By Pete Wedderburn - ANimal Doctor

The issue of puppy farms continues to make news headlines. Last month, a man was fined €4000 for the illegal export of 88 puppies, seized at Dublin Port in February 2015. And just last week, fourteen puppies were seized by Gardai after being found in metal containers in the boot of a car. The dogs did not have access to water or fresh air, and had no valid documentation. They were seized because of alleged cruelty, with DSPCA reporting that this was the fourth seizure of its type in the last three weeks. And who knows how many pups are leaving the country illegally without being detected by the authorities?

In recent years, there has been a tightening up of the laws controlling the export of puppies to the UK. All dogs now require a pet passport signed by a veterinary surgeon, they must be microchipped and registered with an approved database, and they need appropriate vaccinations, including rabies. Furthermore, dogs being exported to be rehomed or resold need a certified health check prior to departure, to confirm fitness to travel. If people break these rules, they leave themselves liable to penalties including a fine of up to €250,000 and/or a five year prison sentence.

These laws are very specific and fair: they are designed to ensure the welfare and safety of puppies. Even animal welfare group that rescue stray dogs in Ireland have to comply with the laws if they are transferring animals to the UK for rehoming. Yet some puppy farmers - who are in the business to earn as much cash as possible - blatantly ignore the laws. It probably costs over €100 per puppy to comply with the legislation: for 88 puppies, that makes over €8800. When you compare this cost to the €4000 fine, you can see why some unscrupulous dealers are tempted to cut corners.

Ireland used to be known as the "puppy farm capital of Europe", and in response, the government brought in legislation to control the mass breeding of dogs. The Dog Breeding Establishment 2010 introduced minimal standards for any premises that houses six or more breeding bitches, with compulsory inspections and licensing by local authorities to ensure compliance. The legislation has not stopped puppy farming: there are currently 73 registered puppy farms, producing around 30000 puppies per year. While some animal welfare groups feel that any production of puppies in a "farm" environment is wrong, the laws at least insist that the welfare of the animals is safeguarded as far as possible in the circumstances.

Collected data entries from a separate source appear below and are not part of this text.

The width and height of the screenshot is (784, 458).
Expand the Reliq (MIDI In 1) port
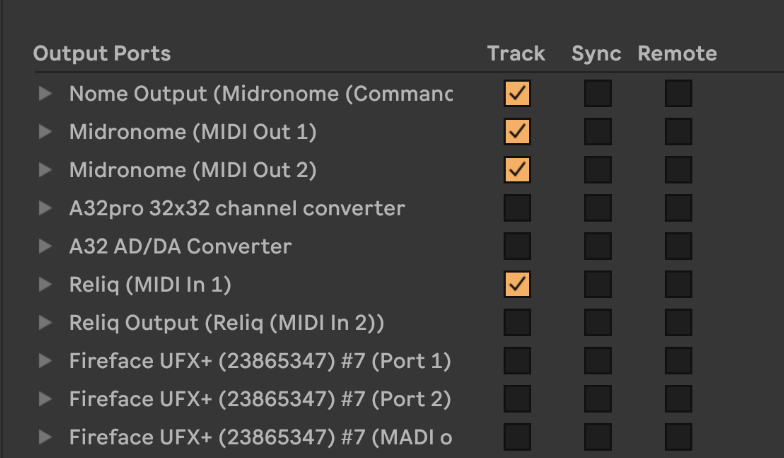tap(44, 285)
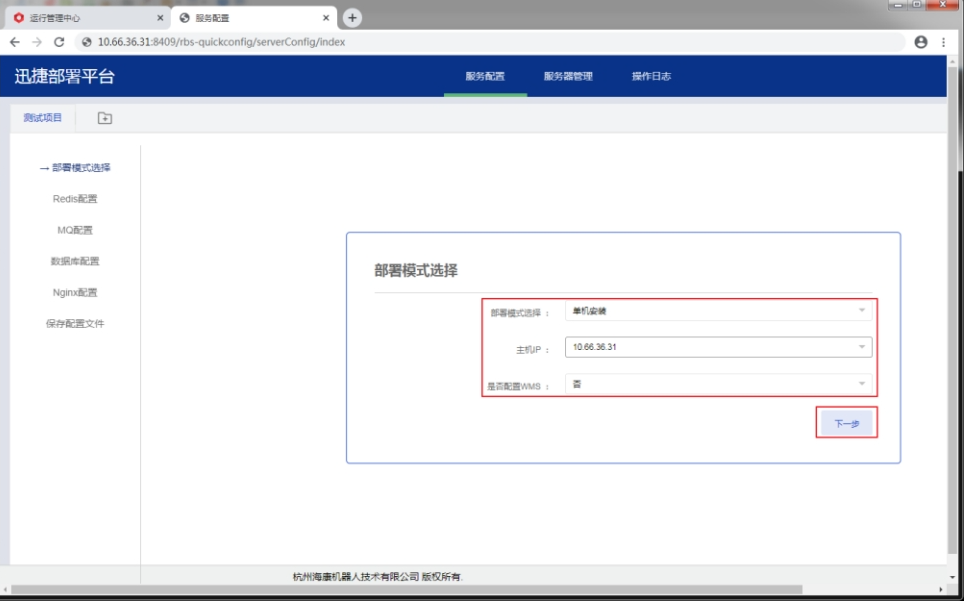
Task: Switch to the 服务器管理 menu
Action: (x=568, y=76)
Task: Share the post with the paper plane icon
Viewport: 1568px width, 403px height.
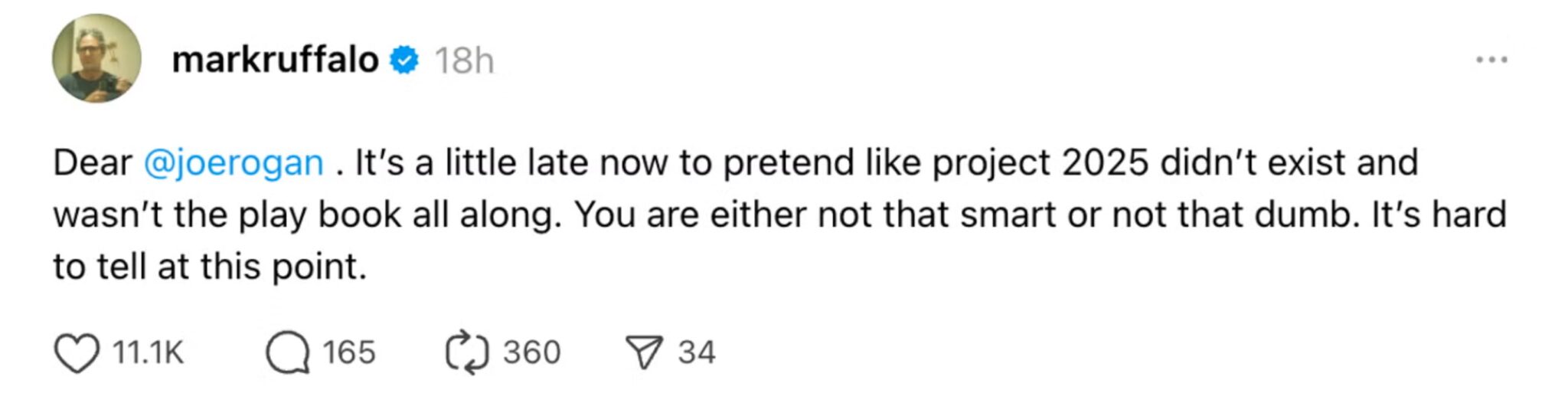Action: pos(643,353)
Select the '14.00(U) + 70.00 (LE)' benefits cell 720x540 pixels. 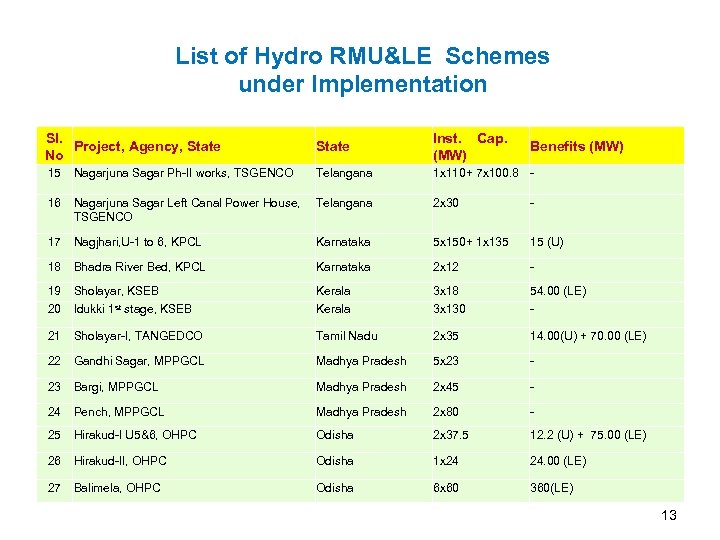click(588, 336)
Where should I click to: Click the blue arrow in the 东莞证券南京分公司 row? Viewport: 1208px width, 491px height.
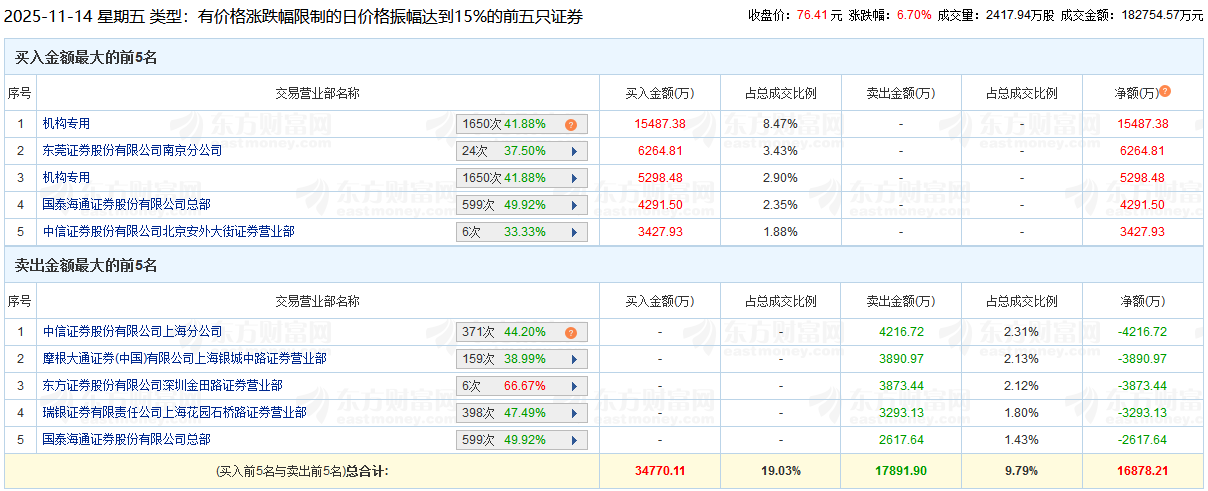(574, 152)
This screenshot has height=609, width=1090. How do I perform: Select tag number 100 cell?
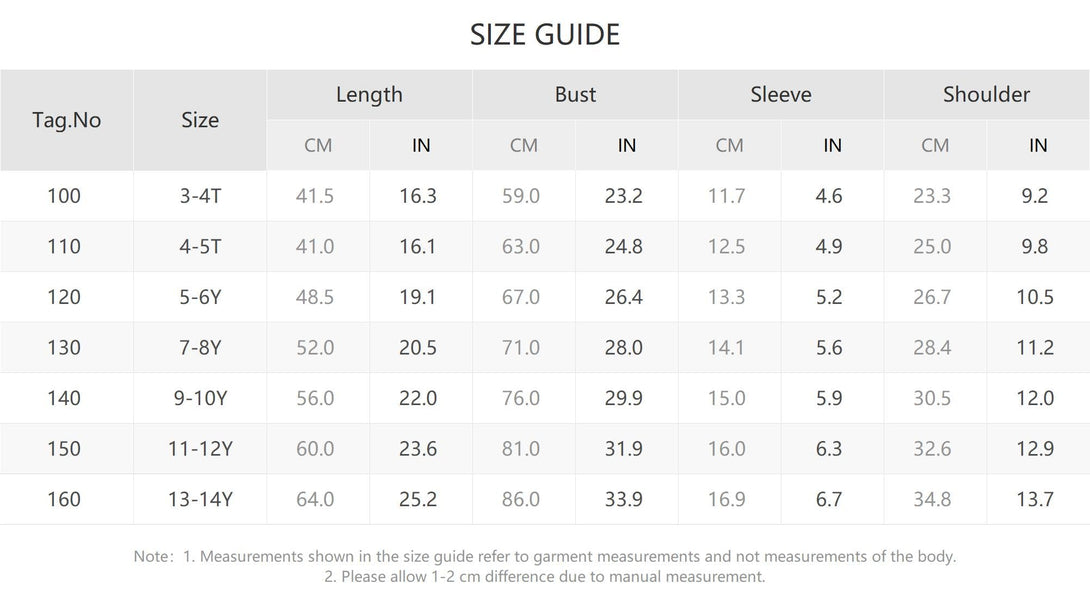(64, 196)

The challenge for puppy farmers is that Ireland is a small market, and as well as the officially registered breeders, there are probably another 70000 puppies being produced by smaller breeding outfits (if there are less than six breeding bitches, the law does not apply) and by illegal puppy farms (it can be difficult to know what, exactly, happens behind the closed doors of rural premises). This means that there's a total of around 100000 puppies produced every year in this country, which is far too many for our own needs. At current levels of production, export to the UK is inevitable, and that's why puppies are being smuggled out.

The UK market also attracts puppies from Eastern Europe, where there are less controls than in Ireland. While the Irish puppies tend to be breeds like Yorkshire Terriers and "white fluffy dogs" (such as Bichon Frise), most of the pups from the east are "designer breeds", with Pugs, Dachshunds, English and French Bulldogs making up 82 per cent of those smuggled into the UK. It's likely that some of these dogs are also making their way in to Ireland.

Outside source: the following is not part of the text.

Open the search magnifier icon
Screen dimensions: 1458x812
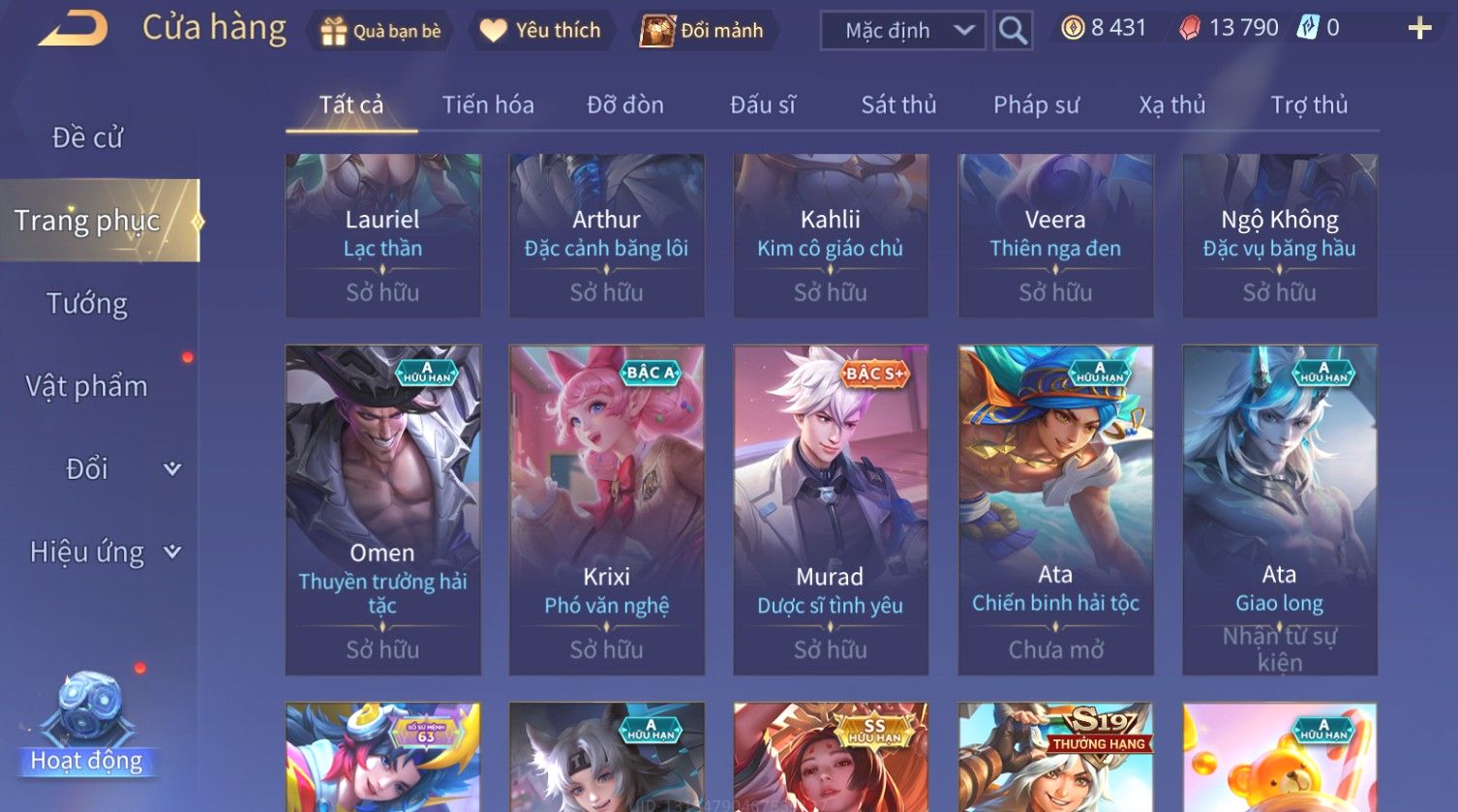click(1013, 31)

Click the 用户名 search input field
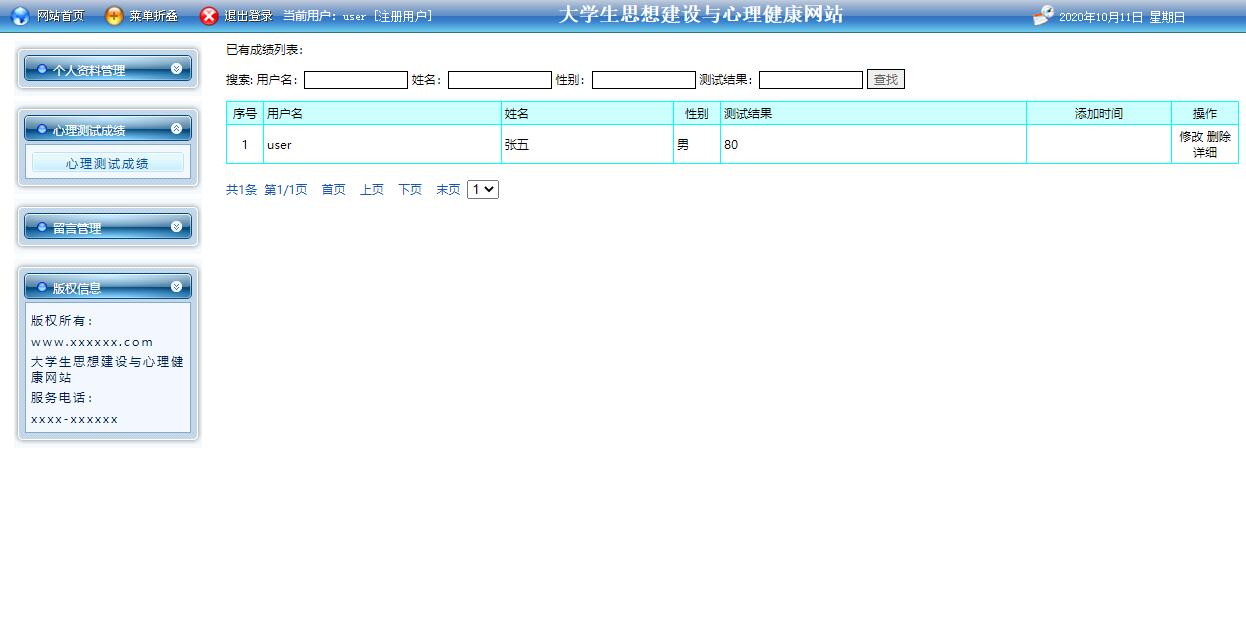(x=355, y=79)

The market for puppy-farmed dogs is driven entirely by the puppy-buying public, and as well as legislation, the best way to control the issue is for the public (that means you) to stop buying them. There are some clear clues that a pup is likely to be from a puppy farm:

1. If you are being pressured to come and look at/buy a puppy within the next 24 hours. Responsible breeders would want to meet you several times before letting you take one of their pups

2. If the seller can offer you multiple breeds and dog types.

3. If the seller refuses to allow you to meet the litter "Mum" and ideally, the "Dad". Excuses such as "she's out for a walk" or "she died in labour" should ring alarm bells,

4. If you are asked to meet a breeder in a lay-by, or if a breeder offering to deliver the puppy to your house.

Some may ask: "what's wrong with a puppy farmed dog?" The main issue is that to be successful long term pets, dogs need to be well socialised during a critical time frame. It's vital that between three and twelve weeks of age, a puppy needs to encounter a wide variety of people, situations and other animals. If a pup is kept in social isolation during this period, there can be lifelong consequences, including nervousness, fear and aggression. This is the reason why many people believe that puppy farming is always wrong, even when done in compliance with the law.

I have said before that my preference for most people is to choose a rescue dog, but if you are determined to get a pedigree puppy, remember to do everything possible to avoid a puppy-farmed dog.